The SECURE Act amends the tax code to add exception from the 10% early distribution tax:  any qualified birth or adoption distribution up to $5,000.  This $5,000 limit applies to all plans maintained by you. If you have multiple plans will need to make sure that an employee is not allowed to exceed the $5,000 limit by withdrawing from more than one plan. This limit is for each individual, so it would be possible for each spouse to request a $5,000 distribution. The distribution may be taken from an IRA or a qualified employer plan, including a 401(k), 403(b) or governmental 457(b) plan, but not a defined benefit plan. The distribution must be made during the 1 year beginning on the date the child is born or the date the adoption is finalized.

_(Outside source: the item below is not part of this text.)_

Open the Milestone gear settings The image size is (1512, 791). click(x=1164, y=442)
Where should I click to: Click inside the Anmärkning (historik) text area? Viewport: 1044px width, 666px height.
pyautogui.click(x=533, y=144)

The adoption may be for any individual who is under the age of 18 or is incapable of self-support due to physical or mental limitations. An “eligible adoptee” does NOT include the child of the taxpayer’s spouse (so legally adopting a step-child would not qualify). The distribution amount may be repaid to an eligible retirement plan or IRA to which the individual is eligible to contribute a rollover contribution. The repayment can be accomplished via one payment or multiple payments, not to exceed the amount of the distribution. The taxpayer is treated as having received the distribution as an eligible rollover distribution and if it is repaid, the repayment is treated as a direct rollover made within 60 days of distribution. No time limit is prescribed for making the repayment, so the taxpayer could repay the distribution at any time in the future. The Act is not specific about how the repayment will be handled on the tax return for the year(s) in which it is repaid.


This distribution under this provision may be allowed regardless of whether other in-service distributions are allowed under your plan. The automatic 20% withholding doesn’t apply, instead, the 10% optional tax withholding will apply, meaning the employee will have 10% federal tax withholding taken unless he opts out or elects a different percentage. The distribution is not tax-free, there is just no early distribution penalty. The taxpayer will be required to report information about the child on the tax return filed for the year of the distribution.